The situation was aggravated by the sugar-making system itself. Extremely sedentary, they women would stay most of the time at home, eating the sweets and tidbits produced in the Mansion. “They would become obese and often unattractive”, the researcher comments. It is not difficult to imagine that it was common for the lord of the mill to seek sexual pleasure more outside marriage than inside it. This was one of the gates of entry for Negresses to take on an important role in the day to day at the Mansion.

“The Portuguese woman was obliged to live with the betrayal of her husband, who kept an intense relationship with the ‘mammies'”, Fátima went on. Added to the sexual attraction, there was affectivity, for the fact that the slave women wet-nursed the children born to the white women. “The Portuguese women didn’t have wet nurses because they wanted to, but because, always being pregnant, they were not able to breastfeed as well”, Fátima explains. The intimacy between the white and black women often made the ladies of the sugar mill give vent to their cruelty. “In a passage from Casa Grande&Senzala, a lady order the mammy’s eyeballs to be pulled out and served on a platter to the patriarch”, says Fátima.
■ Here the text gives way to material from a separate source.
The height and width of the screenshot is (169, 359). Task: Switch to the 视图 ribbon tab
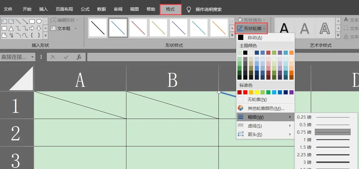click(x=134, y=9)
Although Indian women did not have an obligatory presence in the internal architecture of the Mansion, Fátima did not leave them out of her study. “The contact between the Indian women and the Portuguese men was one of great ‘sexual intoxication’, according to Freyre”, she says. Several reasons facilitated the relations between the Portuguese men and the Indian women. First, the nomadic nature of the autochthonous culture, with the long absences of the Indian men. Next, the absence of the notion of betrayal at the heart of this culture.

Besides being unprecedented for its times, the presentation that Gilberto Freyre made of the female universe in colonial Brazil denotes, in Fátima’s opinion, a personal characteristic that the anthropologist knew how to lend to his work. “Freyre would use all his senses to expand his knowledge”, says she. It was these personal characteristics that the researcher wanted to capture in the interviews selected for her other project. “Besides being autobiographical, the interviews contain the essence of Freyrian thinking”, Fátima reckons. Among the conversations, there is one famous one, from 1980, in which Freyre told Playboy magazine that, for him, you had to know all the angles of life. Accordingly, he had already tried out homosexuality – and, in the end, opted for heterosexuality.